[Information supplied Boundary: Start]

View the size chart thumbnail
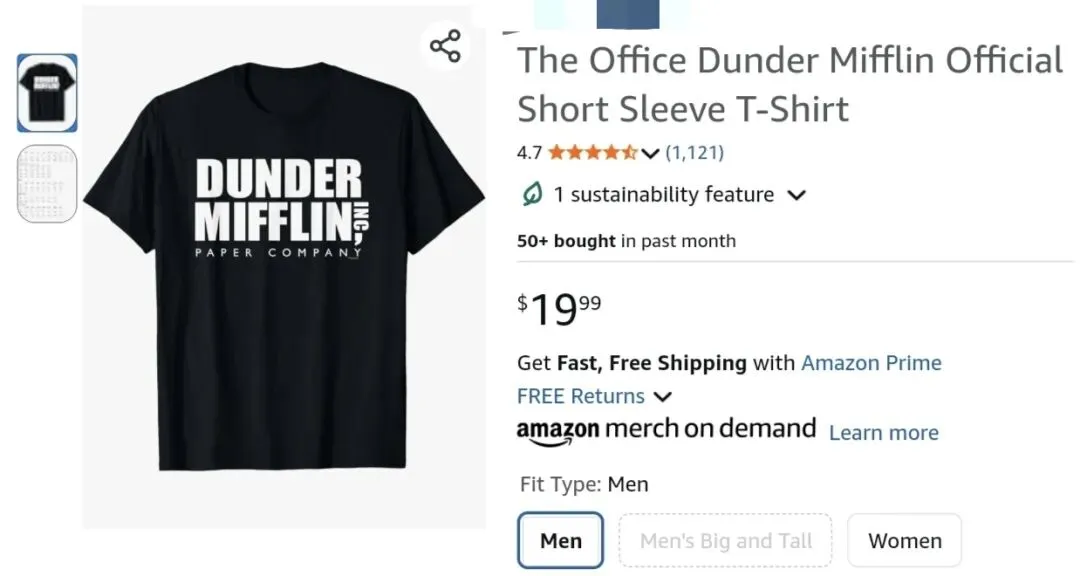[x=47, y=184]
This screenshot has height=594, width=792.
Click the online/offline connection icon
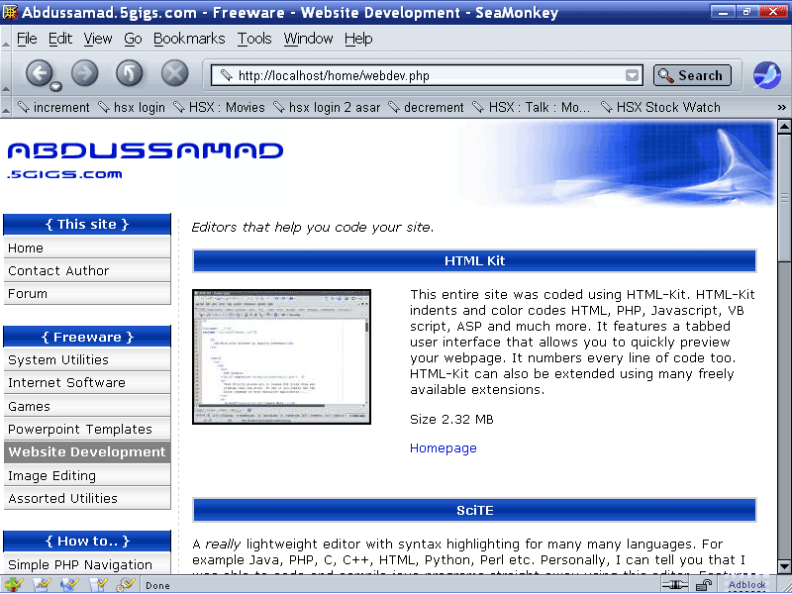(x=675, y=585)
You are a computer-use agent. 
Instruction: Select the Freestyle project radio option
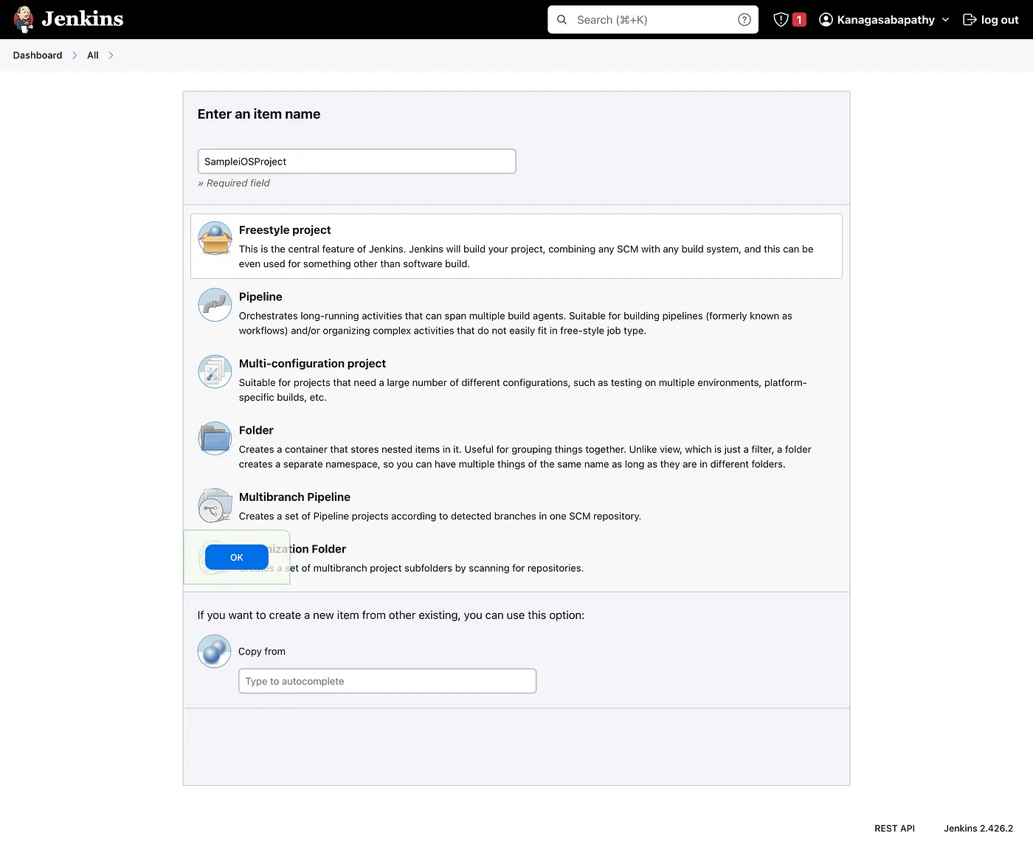click(x=285, y=229)
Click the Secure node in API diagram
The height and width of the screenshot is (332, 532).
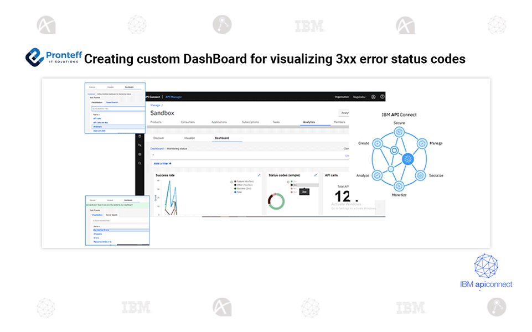click(399, 132)
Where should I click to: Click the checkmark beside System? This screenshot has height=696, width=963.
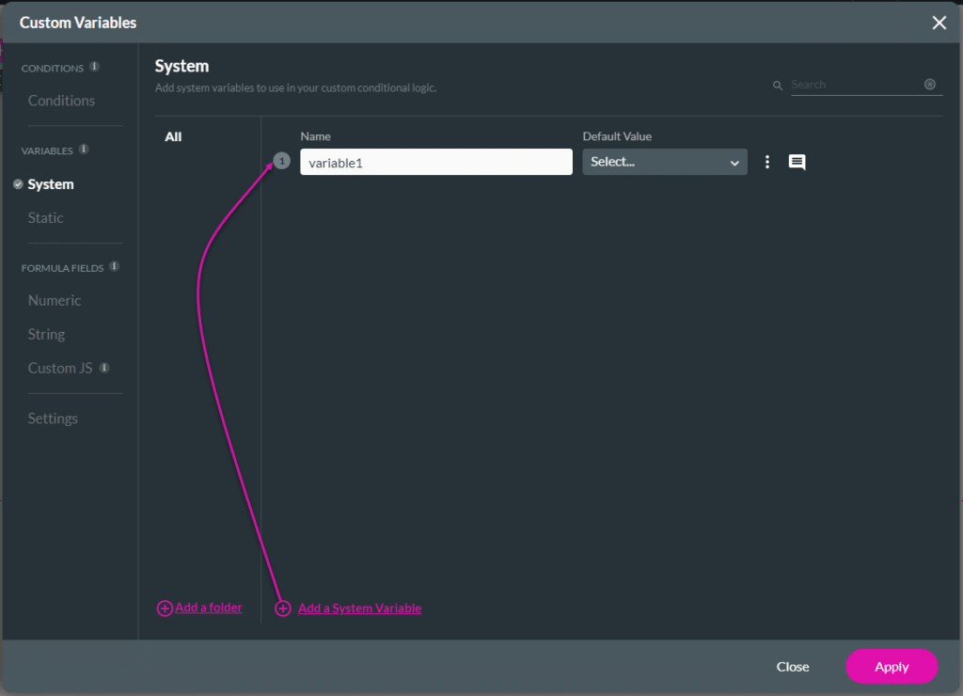[x=17, y=183]
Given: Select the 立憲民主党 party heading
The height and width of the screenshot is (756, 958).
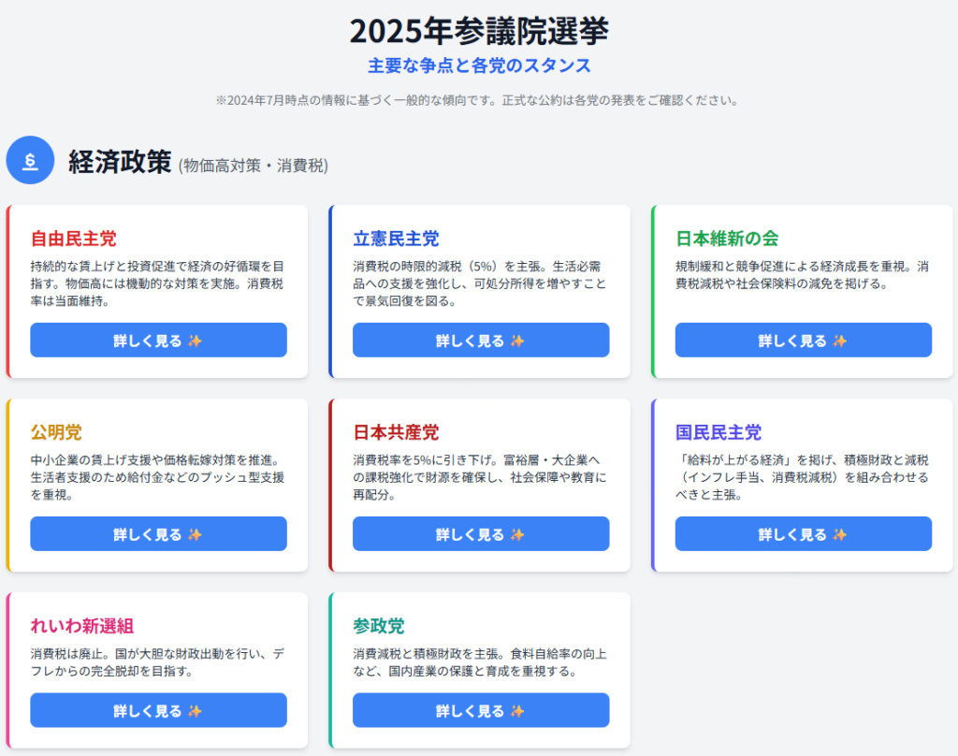Looking at the screenshot, I should 396,239.
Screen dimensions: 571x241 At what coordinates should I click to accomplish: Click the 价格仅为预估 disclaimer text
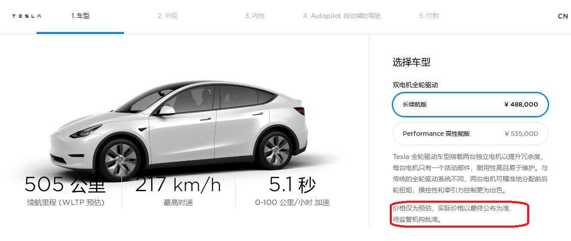pos(453,208)
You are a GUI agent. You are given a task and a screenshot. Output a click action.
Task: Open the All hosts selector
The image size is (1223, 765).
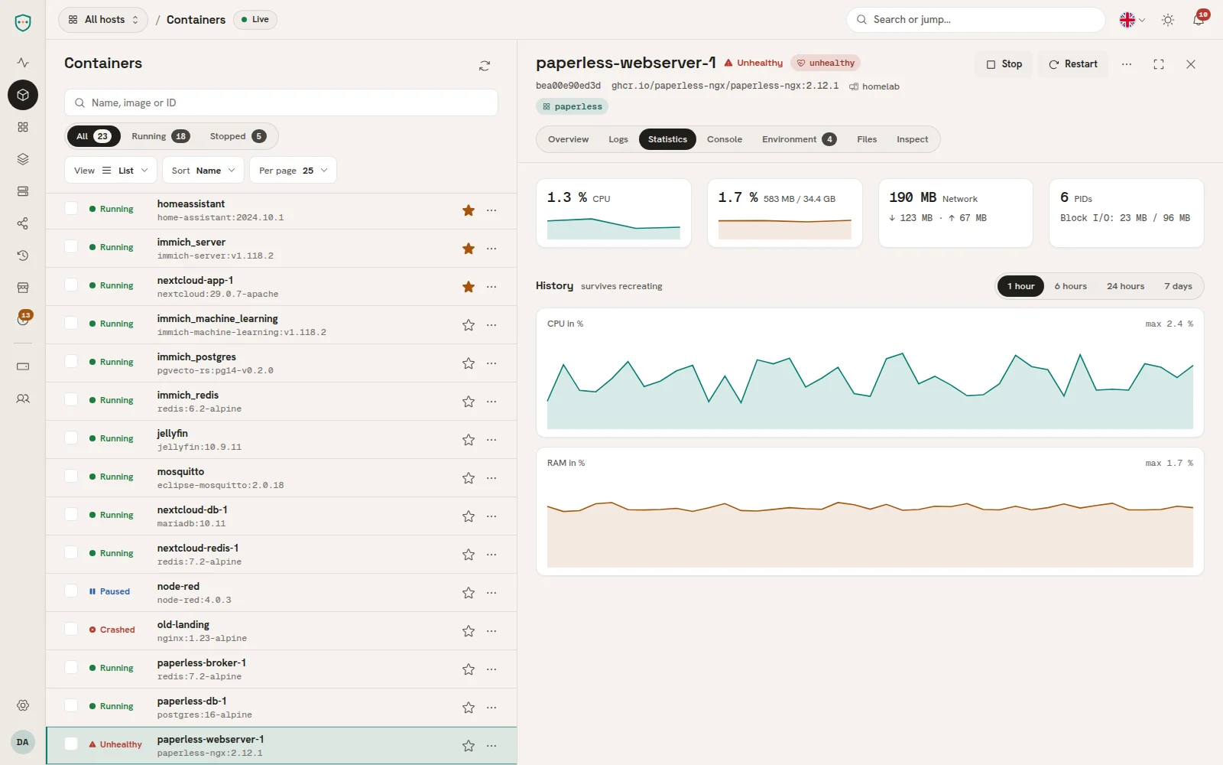103,20
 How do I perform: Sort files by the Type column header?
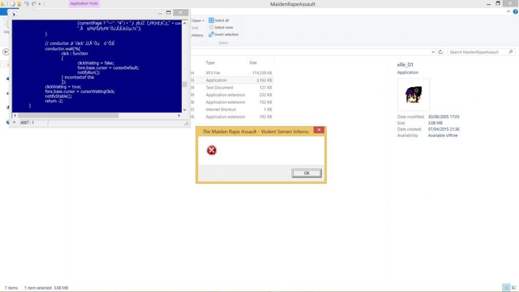coord(210,63)

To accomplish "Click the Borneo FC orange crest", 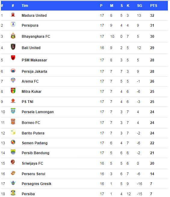I will click(x=13, y=122).
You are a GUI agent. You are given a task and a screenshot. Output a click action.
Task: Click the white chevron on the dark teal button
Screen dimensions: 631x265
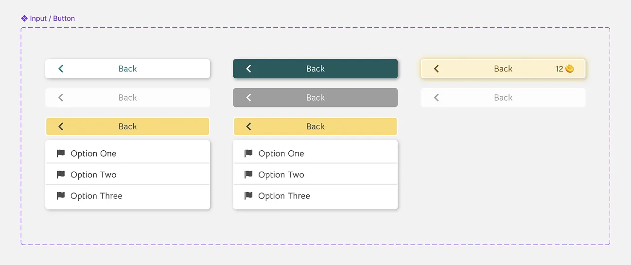click(248, 69)
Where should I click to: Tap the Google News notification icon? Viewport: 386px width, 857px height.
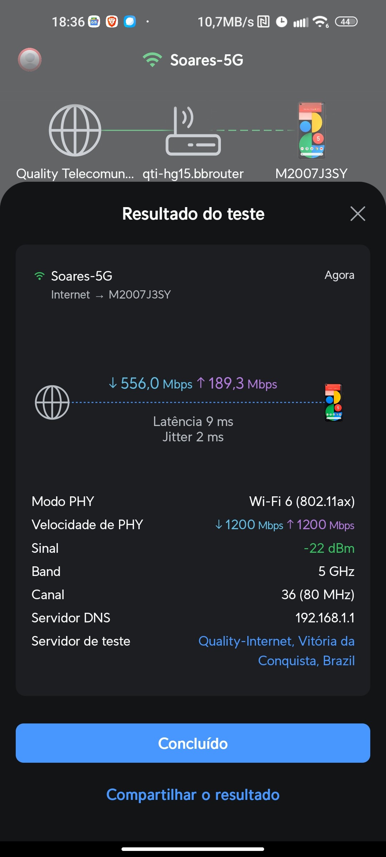pyautogui.click(x=94, y=22)
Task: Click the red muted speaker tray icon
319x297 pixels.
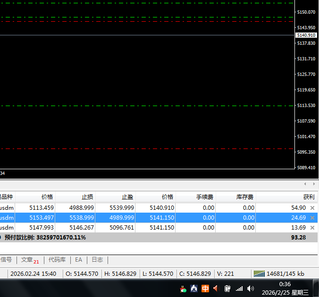Action: click(216, 289)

[Information supplied Boundary: End]

Your instructions: Reproduce the records above from their first line to the line bearing "Given: Select the 立憲民主党 party heading", both ends included, leaving every picture out.

The answer:
View the size chart thumbnail
[x=47, y=184]
This screenshot has height=594, width=792.
Click the online/offline connection icon
(x=675, y=585)
You are a computer-use agent. 
Instruction: Select the Freestyle project radio option
click(x=285, y=229)
Click the Secure node in API diagram
The height and width of the screenshot is (332, 532).
click(399, 132)
Where should I click to: Click the checkmark beside System? This screenshot has height=696, width=963.
[x=17, y=183]
Given: Select the 立憲民主党 party heading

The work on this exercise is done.